_Extracted entries:_
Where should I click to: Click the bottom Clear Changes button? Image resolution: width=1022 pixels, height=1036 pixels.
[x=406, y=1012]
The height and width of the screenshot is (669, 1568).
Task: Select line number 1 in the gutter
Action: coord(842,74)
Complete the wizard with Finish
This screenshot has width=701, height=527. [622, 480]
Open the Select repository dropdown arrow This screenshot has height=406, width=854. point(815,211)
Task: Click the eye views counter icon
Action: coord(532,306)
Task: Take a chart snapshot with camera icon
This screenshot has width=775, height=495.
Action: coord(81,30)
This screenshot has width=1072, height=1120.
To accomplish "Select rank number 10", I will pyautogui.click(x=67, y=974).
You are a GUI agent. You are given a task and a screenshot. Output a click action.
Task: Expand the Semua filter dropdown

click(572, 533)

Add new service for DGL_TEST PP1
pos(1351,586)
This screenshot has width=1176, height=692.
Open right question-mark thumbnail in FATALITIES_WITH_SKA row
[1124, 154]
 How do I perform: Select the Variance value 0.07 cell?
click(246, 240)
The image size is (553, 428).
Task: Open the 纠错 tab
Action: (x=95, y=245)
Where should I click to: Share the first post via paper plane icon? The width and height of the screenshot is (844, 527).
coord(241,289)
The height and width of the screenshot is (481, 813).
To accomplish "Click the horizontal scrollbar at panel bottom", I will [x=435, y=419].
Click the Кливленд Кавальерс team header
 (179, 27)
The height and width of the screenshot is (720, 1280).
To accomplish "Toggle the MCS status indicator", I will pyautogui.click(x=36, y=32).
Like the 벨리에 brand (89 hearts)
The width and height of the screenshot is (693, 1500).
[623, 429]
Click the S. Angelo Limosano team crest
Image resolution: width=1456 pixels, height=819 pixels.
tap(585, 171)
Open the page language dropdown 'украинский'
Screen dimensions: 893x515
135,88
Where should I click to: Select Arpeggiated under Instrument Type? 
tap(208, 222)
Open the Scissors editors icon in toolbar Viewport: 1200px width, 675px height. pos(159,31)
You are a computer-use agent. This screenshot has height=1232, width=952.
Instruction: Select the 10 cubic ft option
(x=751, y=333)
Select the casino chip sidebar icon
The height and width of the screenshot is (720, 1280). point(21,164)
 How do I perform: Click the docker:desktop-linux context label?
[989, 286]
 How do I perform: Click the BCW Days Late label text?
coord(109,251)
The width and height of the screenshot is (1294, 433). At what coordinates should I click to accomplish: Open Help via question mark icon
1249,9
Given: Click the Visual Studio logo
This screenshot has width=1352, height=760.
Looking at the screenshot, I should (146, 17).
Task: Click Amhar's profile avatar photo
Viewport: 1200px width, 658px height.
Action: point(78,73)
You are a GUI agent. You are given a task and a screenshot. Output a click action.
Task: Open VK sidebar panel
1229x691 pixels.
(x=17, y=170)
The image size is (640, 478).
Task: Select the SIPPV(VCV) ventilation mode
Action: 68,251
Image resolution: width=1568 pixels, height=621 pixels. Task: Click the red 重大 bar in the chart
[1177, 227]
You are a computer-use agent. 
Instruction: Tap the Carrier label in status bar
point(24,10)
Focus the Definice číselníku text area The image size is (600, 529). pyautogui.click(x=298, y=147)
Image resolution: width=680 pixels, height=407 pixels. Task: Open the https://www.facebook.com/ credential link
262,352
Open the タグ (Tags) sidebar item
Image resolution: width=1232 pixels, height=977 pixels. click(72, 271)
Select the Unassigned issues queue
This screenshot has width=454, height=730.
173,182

_Work request:_
Your answer should be the whole listing above, repeated exactly as it appears.

_Written answer:_
Where should I click to: Click the bottom Clear Changes button? Image resolution: width=1022 pixels, height=1036 pixels.
[x=406, y=1012]
The height and width of the screenshot is (669, 1568).
Task: Select line number 1 in the gutter
Action: coord(842,74)
Complete the wizard with Finish
This screenshot has width=701, height=527. [622, 480]
Open the Select repository dropdown arrow This screenshot has height=406, width=854. point(815,211)
Task: Click the eye views counter icon
Action: coord(532,306)
Task: Take a chart snapshot with camera icon
This screenshot has width=775, height=495.
Action: coord(81,30)
This screenshot has width=1072, height=1120.
To accomplish "Select rank number 10", I will pyautogui.click(x=67, y=974).
You are a GUI agent. You are given a task and a screenshot. Output a click action.
Task: Expand the Semua filter dropdown

click(572, 533)

Add new service for DGL_TEST PP1
pos(1351,586)
This screenshot has width=1176, height=692.
Open right question-mark thumbnail in FATALITIES_WITH_SKA row
[1124, 154]
 How do I perform: Select the Variance value 0.07 cell?
click(246, 240)
The image size is (553, 428).
Task: Open the 纠错 tab
Action: (x=95, y=245)
Where should I click to: Share the first post via paper plane icon? The width and height of the screenshot is (844, 527).
coord(241,289)
The height and width of the screenshot is (481, 813).
To accomplish "Click the horizontal scrollbar at panel bottom", I will [x=435, y=419].
Click the Кливленд Кавальерс team header
 (179, 27)
The height and width of the screenshot is (720, 1280).
To accomplish "Toggle the MCS status indicator", I will pyautogui.click(x=36, y=32).
Like the 벨리에 brand (89 hearts)
The width and height of the screenshot is (693, 1500).
[623, 429]
Click the S. Angelo Limosano team crest
Image resolution: width=1456 pixels, height=819 pixels.
tap(585, 171)
Open the page language dropdown 'украинский'
Screen dimensions: 893x515
135,88
Where should I click to: Select Arpeggiated under Instrument Type? 
tap(208, 222)
Open the Scissors editors icon in toolbar Viewport: 1200px width, 675px height. pos(159,31)
You are a computer-use agent. This screenshot has height=1232, width=952.
Instruction: Select the 10 cubic ft option
(x=751, y=333)
Select the casino chip sidebar icon
The height and width of the screenshot is (720, 1280). point(21,164)
 How do I perform: Click the docker:desktop-linux context label?
[989, 286]
 How do I perform: Click the BCW Days Late label text?
coord(109,251)
The width and height of the screenshot is (1294, 433). At what coordinates should I click to accomplish: Open Help via question mark icon
1249,9
Given: Click the Visual Studio logo
This screenshot has width=1352, height=760.
Looking at the screenshot, I should (146, 17).
Task: Click Amhar's profile avatar photo
Viewport: 1200px width, 658px height.
Action: point(78,73)
You are a GUI agent. You are given a task and a screenshot. Output a click action.
Task: Open VK sidebar panel
1229x691 pixels.
(x=17, y=170)
The image size is (640, 478).
Task: Select the SIPPV(VCV) ventilation mode
Action: 68,251
Image resolution: width=1568 pixels, height=621 pixels. Task: Click the red 重大 bar in the chart
[1177, 227]
You are a computer-use agent. 
Instruction: Tap the Carrier label in status bar
point(24,10)
Focus the Definice číselníku text area The image size is (600, 529). pyautogui.click(x=298, y=147)
Image resolution: width=680 pixels, height=407 pixels. Task: Open the https://www.facebook.com/ credential link
262,352
Open the タグ (Tags) sidebar item
Image resolution: width=1232 pixels, height=977 pixels. click(72, 271)
Select the Unassigned issues queue
This screenshot has width=454, height=730.
173,182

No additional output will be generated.